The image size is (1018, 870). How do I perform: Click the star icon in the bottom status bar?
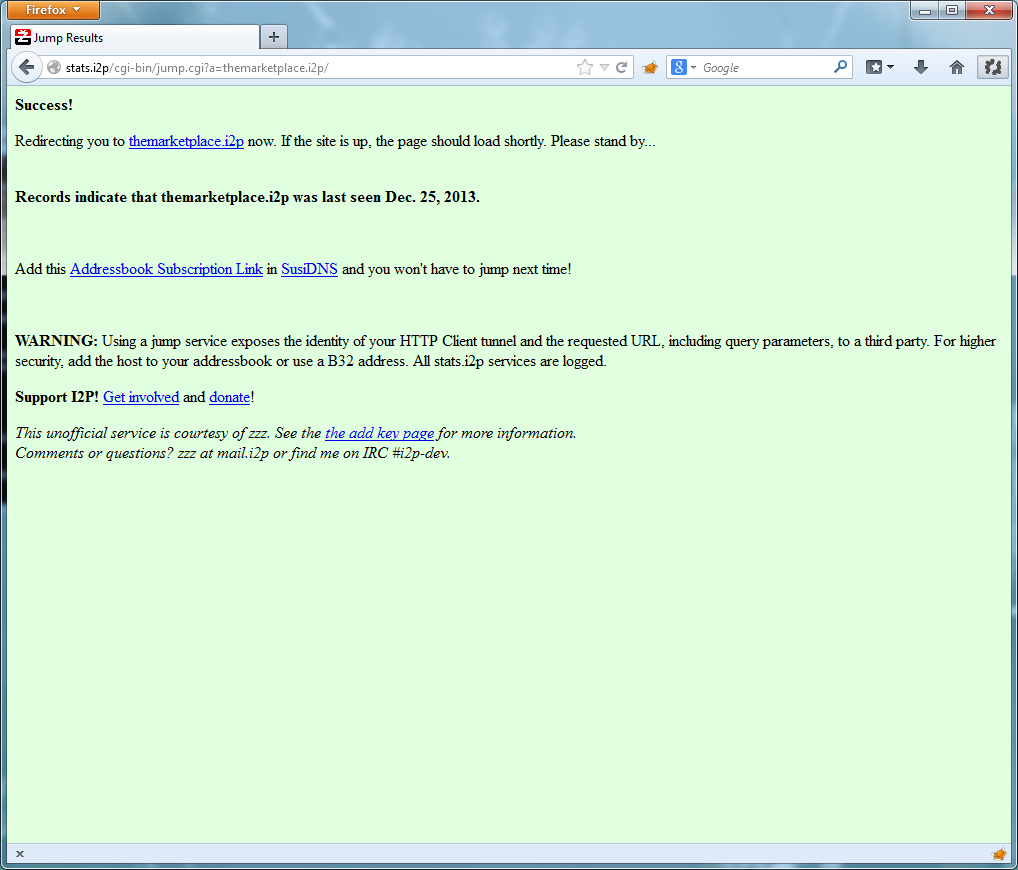tap(998, 855)
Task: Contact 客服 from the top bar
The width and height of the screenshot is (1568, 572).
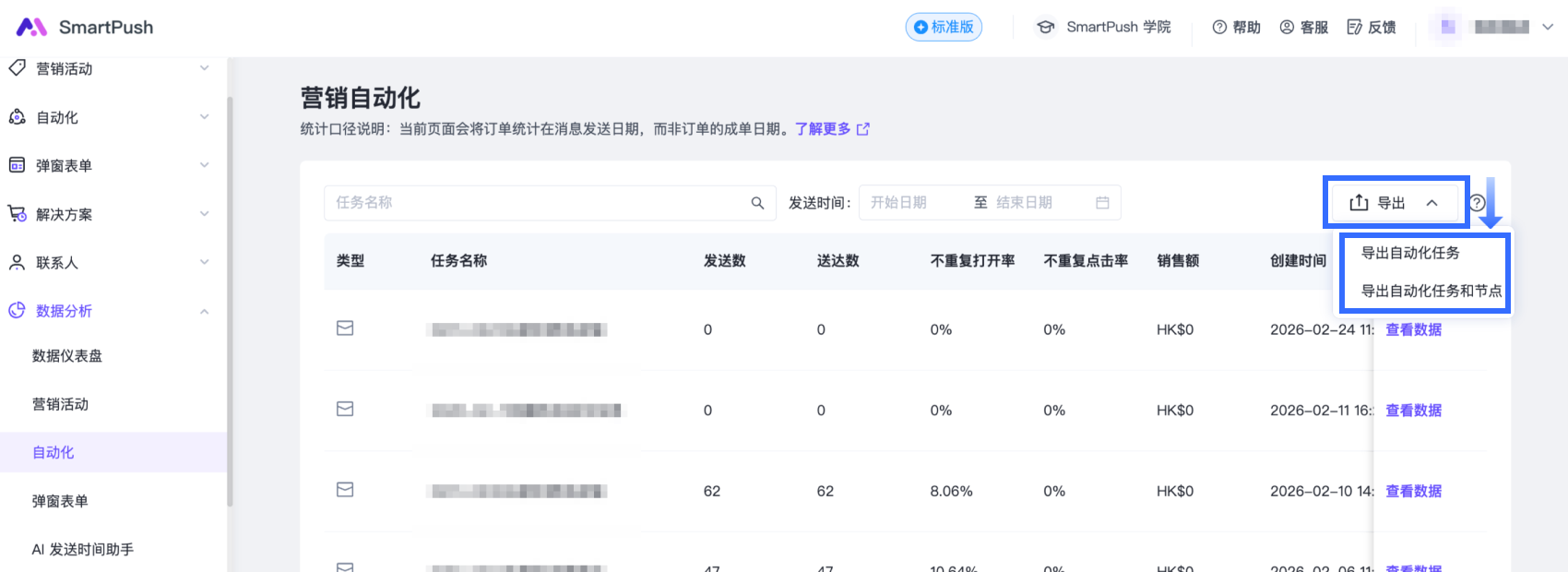Action: click(x=1303, y=28)
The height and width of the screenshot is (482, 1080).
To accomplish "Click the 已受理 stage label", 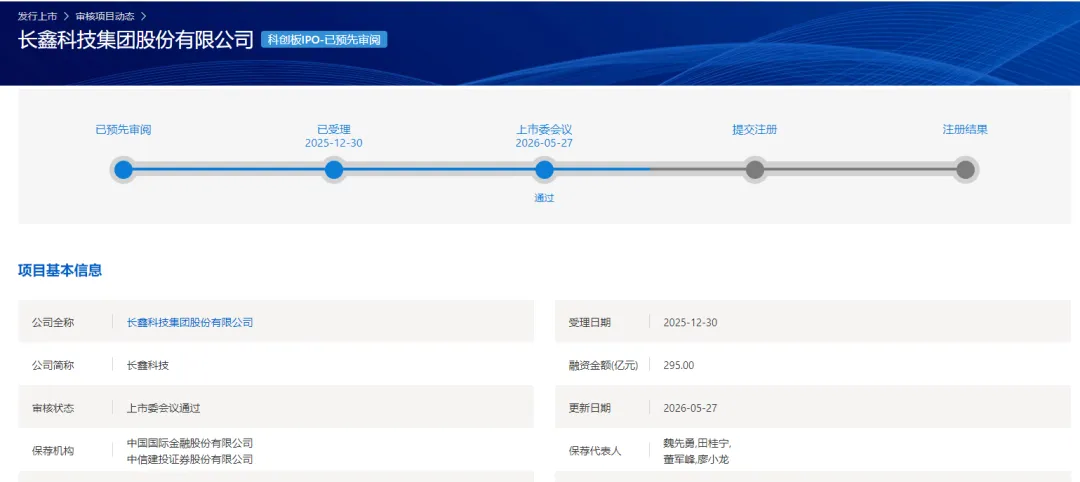I will (x=334, y=129).
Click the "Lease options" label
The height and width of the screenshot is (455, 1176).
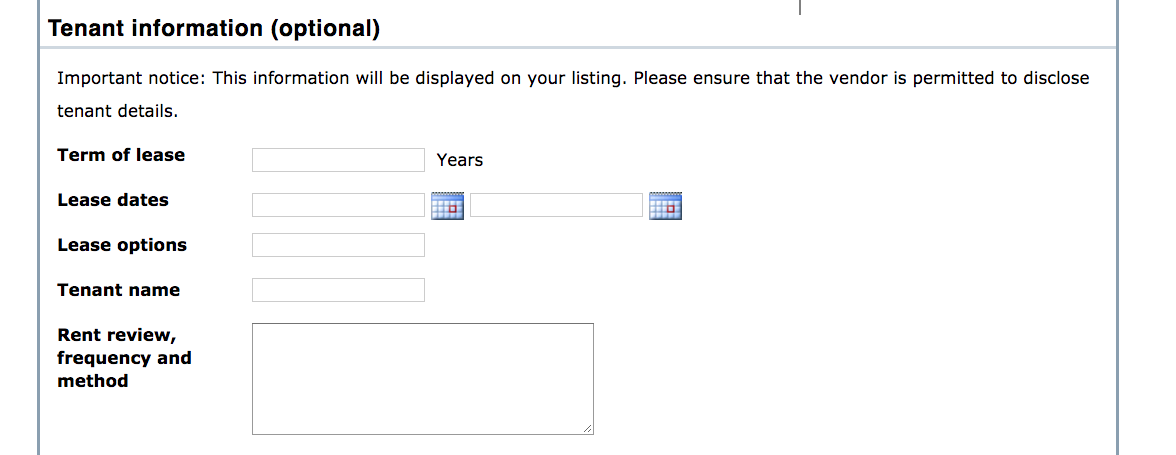coord(122,245)
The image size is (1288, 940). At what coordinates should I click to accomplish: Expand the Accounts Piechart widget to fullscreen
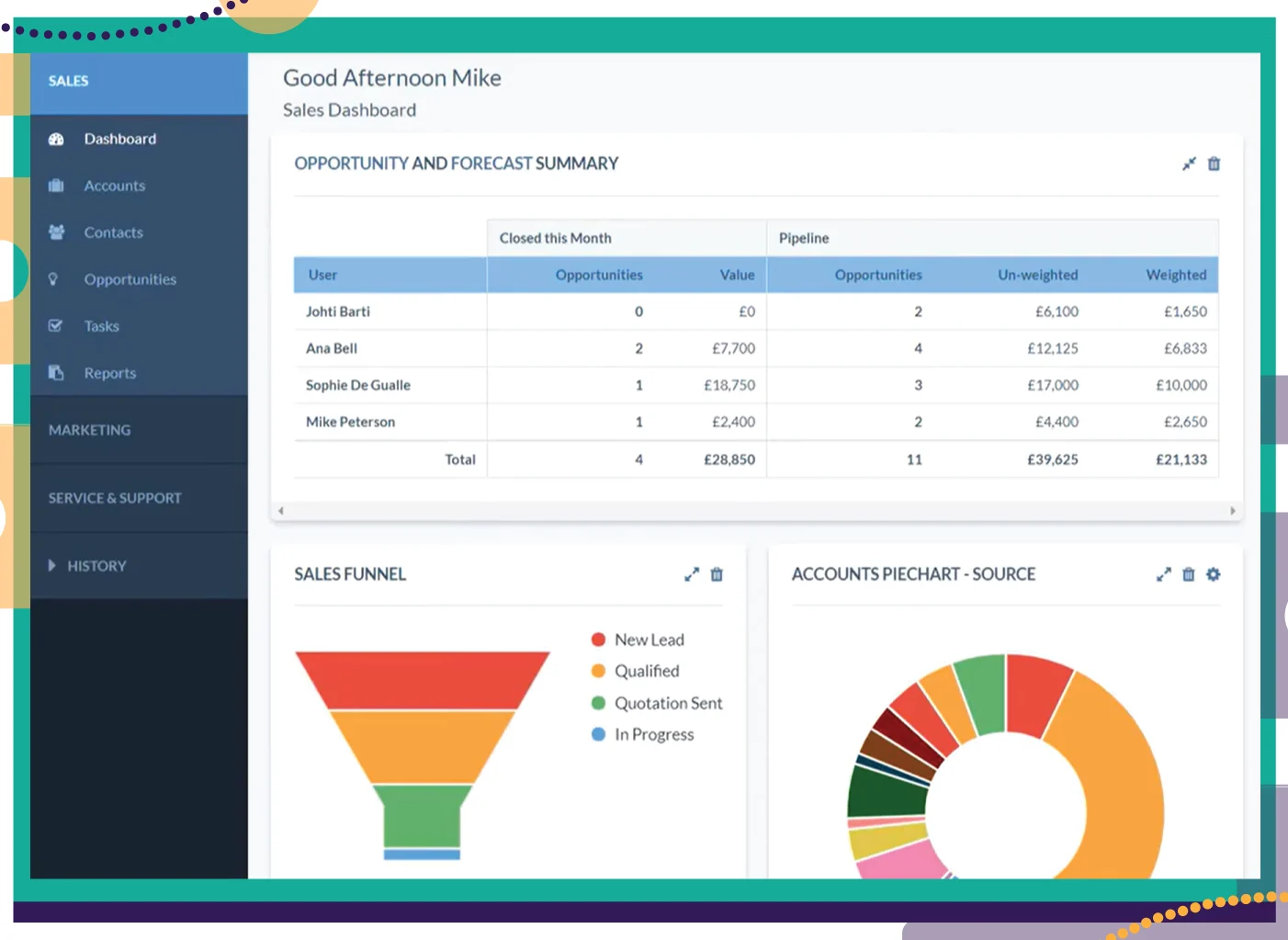click(x=1163, y=574)
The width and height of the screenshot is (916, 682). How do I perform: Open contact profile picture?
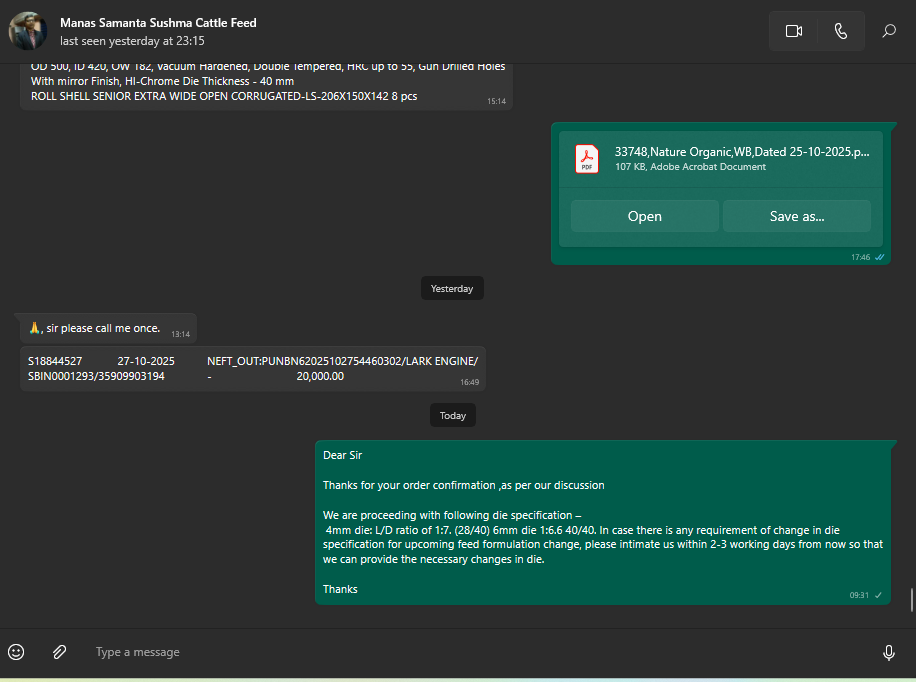click(28, 31)
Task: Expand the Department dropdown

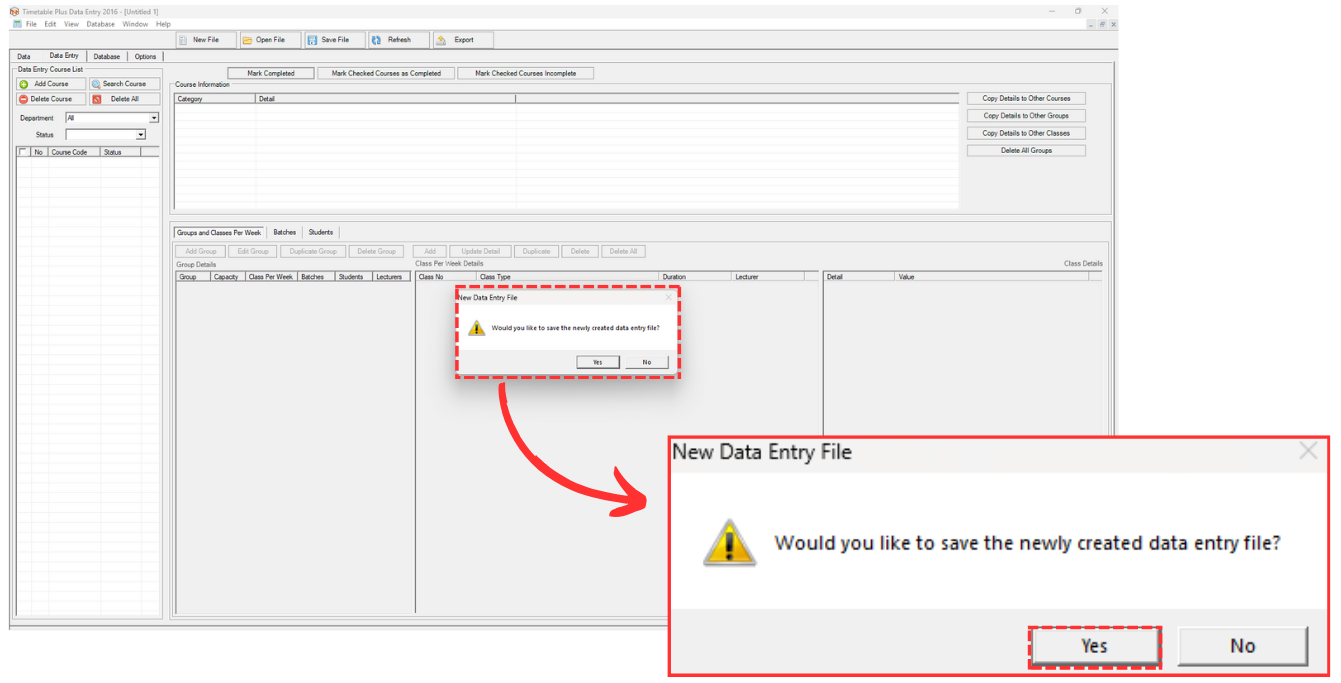Action: point(154,118)
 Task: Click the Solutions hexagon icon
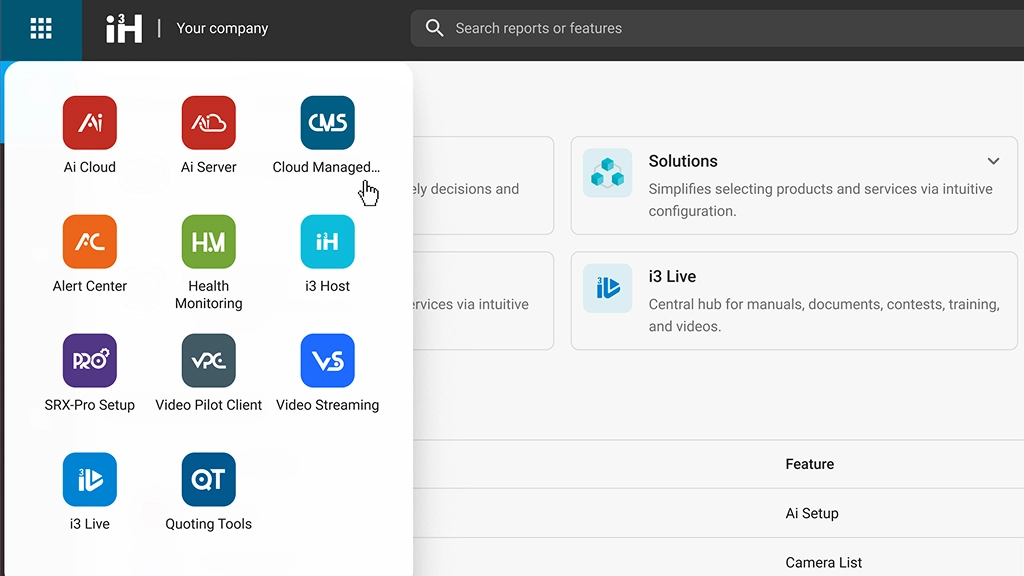[607, 172]
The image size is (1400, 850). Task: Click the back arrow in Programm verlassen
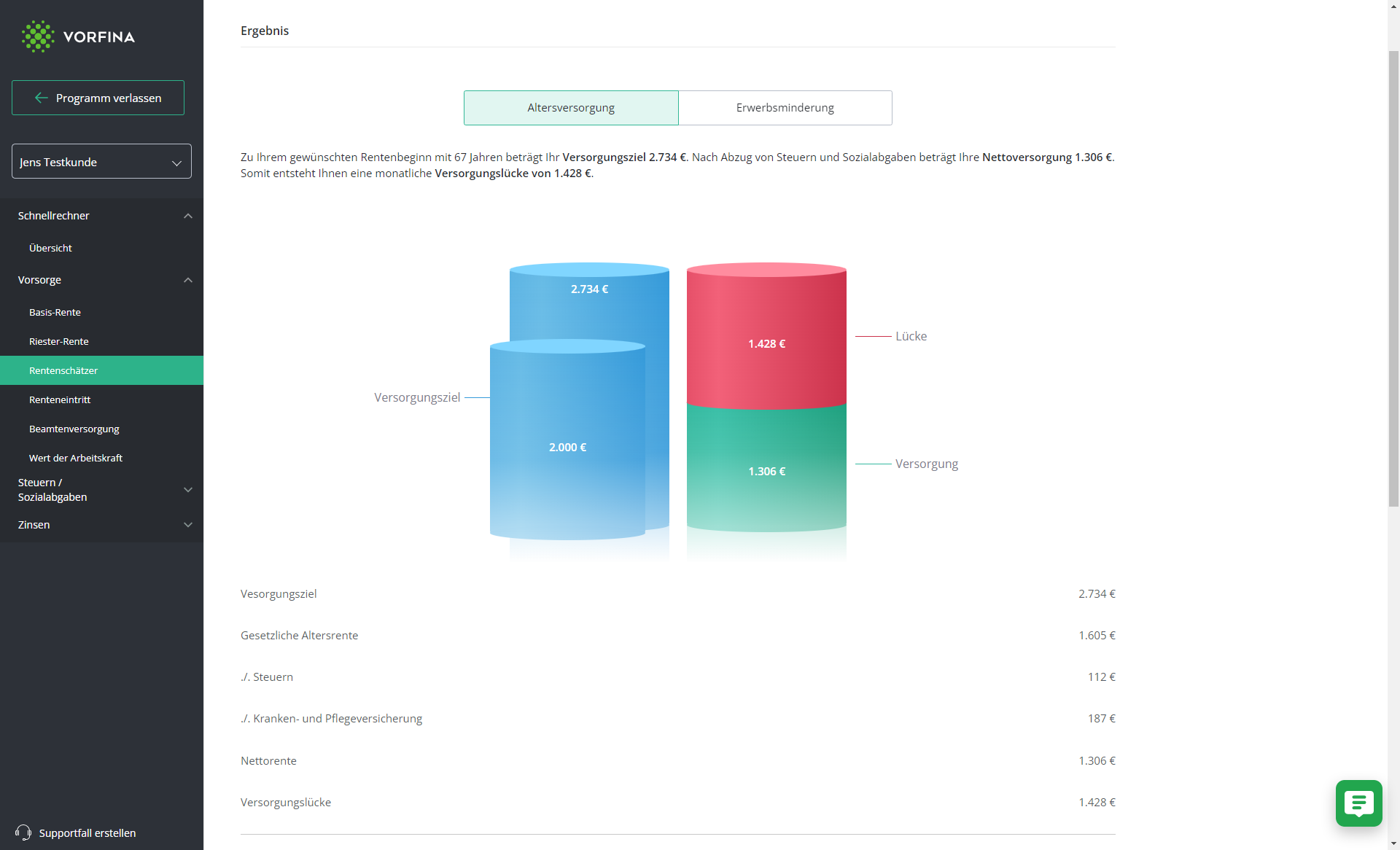pos(42,98)
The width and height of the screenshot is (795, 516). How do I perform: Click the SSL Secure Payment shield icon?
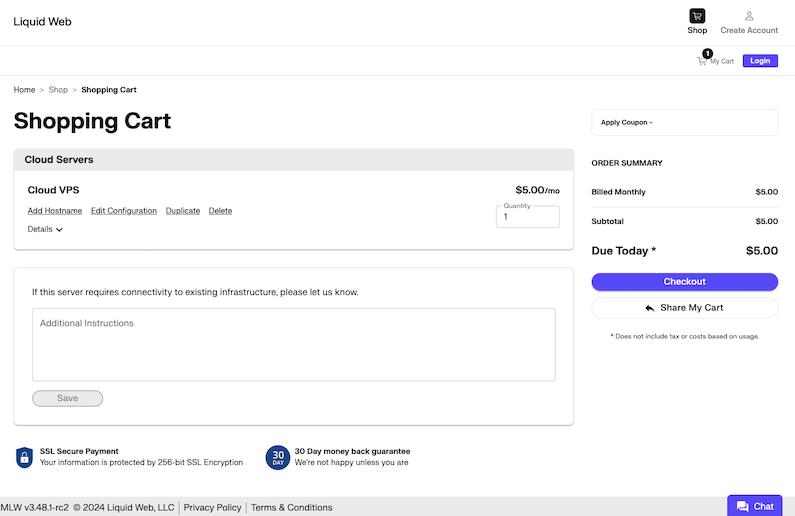24,457
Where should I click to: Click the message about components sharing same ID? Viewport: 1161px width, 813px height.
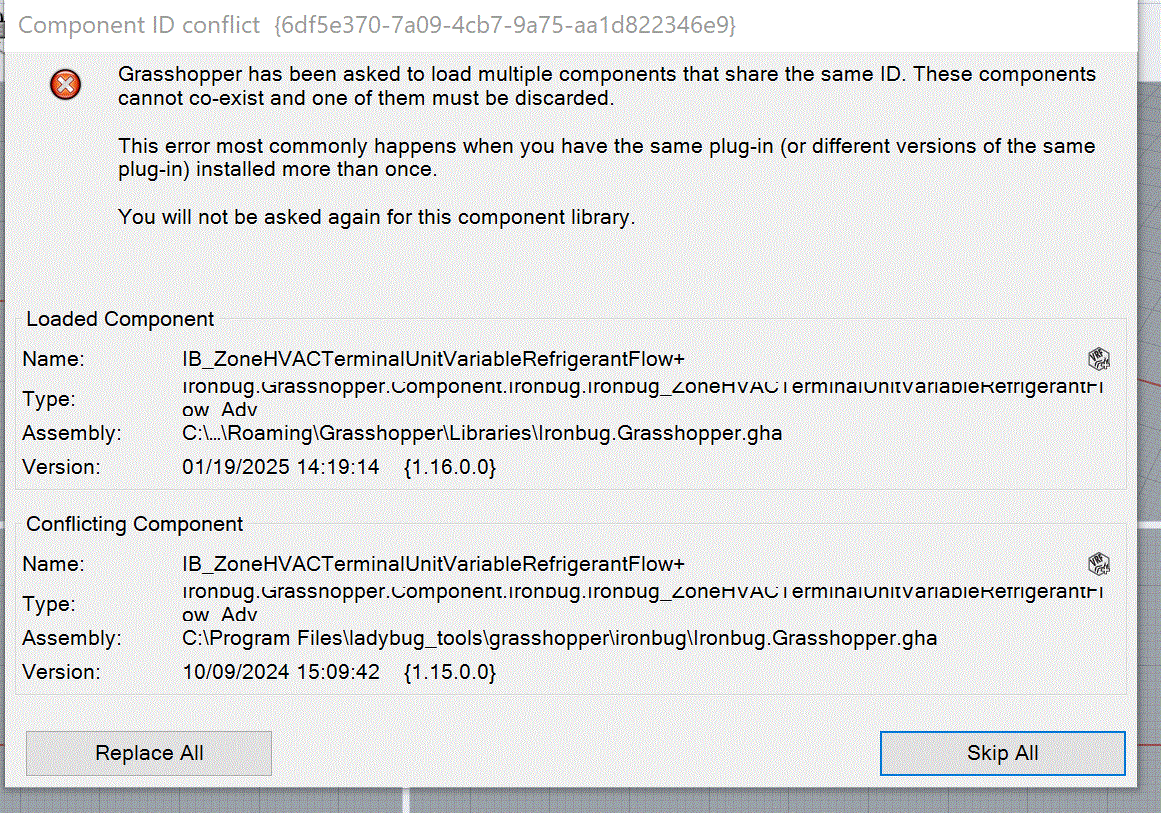tap(606, 86)
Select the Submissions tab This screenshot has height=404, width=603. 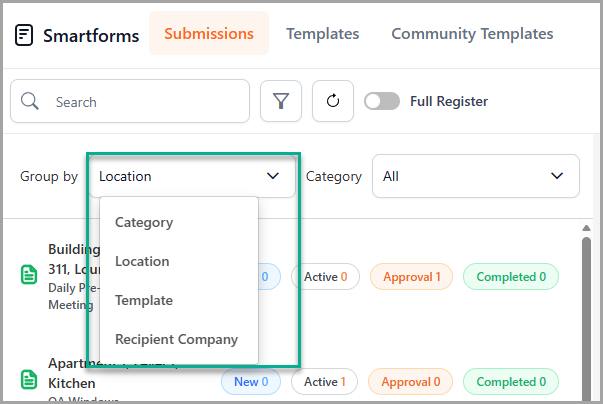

(YOUR OBJECTIVE): Give an exact copy of the line containing "The image size is (1288, 940)." and every line after it through the end of the entries. Pictures are to be dropped.

(SOLUTION FOR THIS PROBLEM):
The image size is (1288, 940). At what coordinates should I click to accomplish: Expand the Accounts Piechart widget to fullscreen
click(x=1163, y=574)
The width and height of the screenshot is (916, 682). How do I perform: Open contact profile picture?
click(28, 31)
Task: Expand the Department dropdown

Action: point(154,118)
 Task: Click the Solutions hexagon icon
[607, 172]
The image size is (1400, 850). Task: Click the back arrow in Programm verlassen
pos(42,98)
The width and height of the screenshot is (795, 516). How do I perform: Click the SSL Secure Payment shield icon?
24,457
Where should I click to: Click the message about components sharing same ID? Viewport: 1161px width, 813px height.
tap(606, 86)
Select the Submissions tab This screenshot has height=404, width=603. 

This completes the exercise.